● **PAGE EXCERPT**
=======
New York resident Donna Malin is a firm believer in volunteerism. For much of her 30-year legal career, most of it at the multinational healthcare company Johnson & Johnson, she spent her spare time working with homeless people and the organizations that support them.

And when she retired in 2017, Malin joined the Board of a nonprofit organization that provides safe housing, critical services, and ground-breaking programs to help homeless women and their children rebuild their lives. “That’s how I embarked on my retirement,” she says with a laugh. “No goofing off.”

A Fondness for Florence

“My first visit to Italy was as a teenager when I went with my mother,” she says. “I fell in love with Florence, as one does of course. And later as I began to be able to afford to go back, I went every year, sometimes multiple times. These days, I spend three to four months a year in the city.”

In 2014, Malin “dipped [her] toe in the water” and began supporting restoration projects at the Santa Croce. The nonprofit Opera di Santa Croce has been in charge of the upkeep of the church and monumental complex since the 14th century. To ensure that this extraordinary cultural heritage is passed on to future generations, it relies solely on ticketing and the generosity of private individuals, foundations and corporations, as it does not receive any public funding.
=======
● **DATASET ROWS**
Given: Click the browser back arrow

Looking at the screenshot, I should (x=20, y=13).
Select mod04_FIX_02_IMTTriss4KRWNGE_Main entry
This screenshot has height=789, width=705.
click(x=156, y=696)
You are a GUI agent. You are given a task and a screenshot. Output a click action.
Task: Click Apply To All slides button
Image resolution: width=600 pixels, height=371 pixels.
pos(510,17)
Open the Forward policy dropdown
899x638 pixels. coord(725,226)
=======
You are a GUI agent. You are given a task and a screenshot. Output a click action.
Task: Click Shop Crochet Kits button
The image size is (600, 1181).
=======
● **DIRECTION**
In the Donna Malin page excerpt, why does the Opera di Santa Croce rely solely on ticketing and the generosity of private individuals, foundations and corporations? Answer in one to three sentences.

● **TASK RESULT**
The Opera di Santa Croce does not receive any public funding. It therefore depends entirely on ticket sales and private donors to care for the church and monumental complex and pass that cultural heritage on to future generations.